Da qui la decisione di Acli, Inas, Inca e Ital  di inviare una lettera  al presidente all’Inps Tito Boeri e al sottosegretario alla Previdenza del Ministero del Lavoro, Claudio Durigon, per sollecitare una proroga dei termini di scadenza fino al “completamento delle attività di aggiornamento degli archivi contributivi previdenziali”.

Operazione che attualmente è stata svolta dall’Inps solo parzialmente e che  lascia ancora nell’incertezza circa 60 mila iscritti alla CPI, i quali non hanno molto tempo per interrompere il decorso della prescrizione, fissato inderogabilmente entro il 31 dicembre 2018; dopo quella data gli errori o i mancati versamenti da parte delle amministrazioni non potranno più essere segnalati, con buona pace dei diritti delle lavoratrici e dei lavoratori coinvolti.

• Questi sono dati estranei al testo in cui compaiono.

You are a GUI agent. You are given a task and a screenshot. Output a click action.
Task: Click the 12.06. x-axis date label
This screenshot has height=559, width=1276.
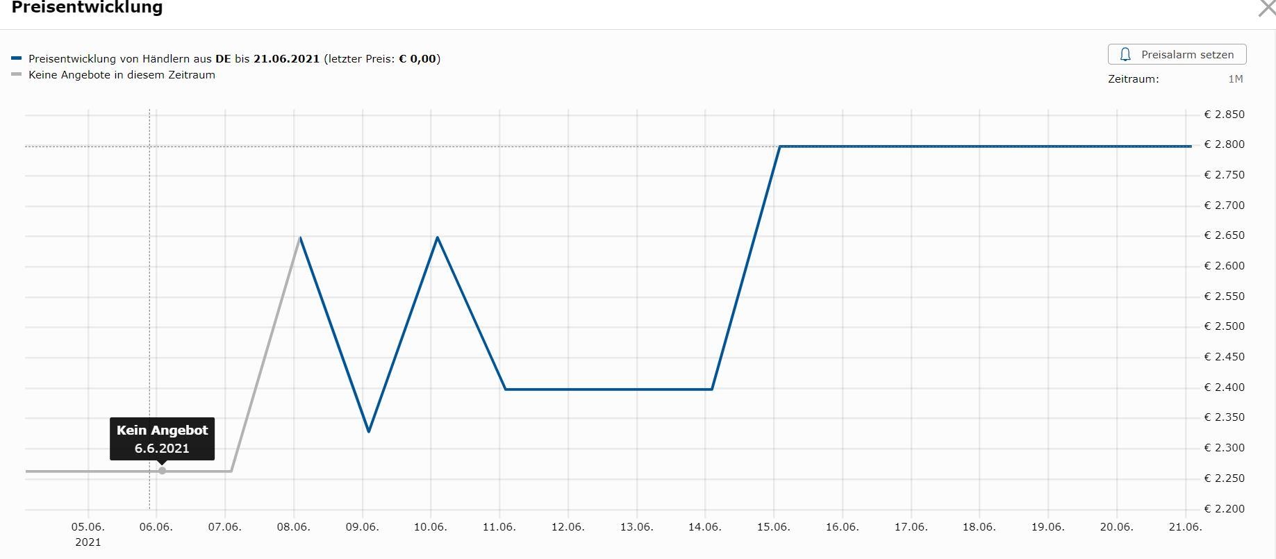567,527
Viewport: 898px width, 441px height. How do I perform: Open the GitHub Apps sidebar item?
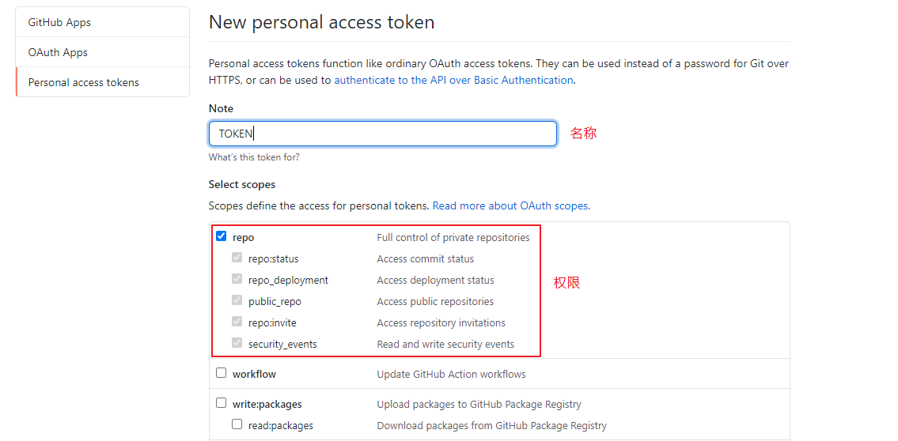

La questione era stata sottoposta  dai Patronati del Ce.Pa. in più occasioni, ottenendo una prima risposta dall’Inps con un comunicato di rassicurazione pubblicato in estate (8 agosto scorso), cui è seguito un incontro con la direzione centrale dell’Istituto il 5 settembre, considerato dai patronati stessi “proficuo”. Ciononostante, affermano nella lettera inviata il 1° ottobre al Presidente Boeri “permangono ancora numerosi nodi tecnici ed operativi in ordine alla nuova disciplina e la stessa circolare 169/2017 fa riserva di emanazione di successive istruzioni di dettaglio ad oggi non ancora diramate”.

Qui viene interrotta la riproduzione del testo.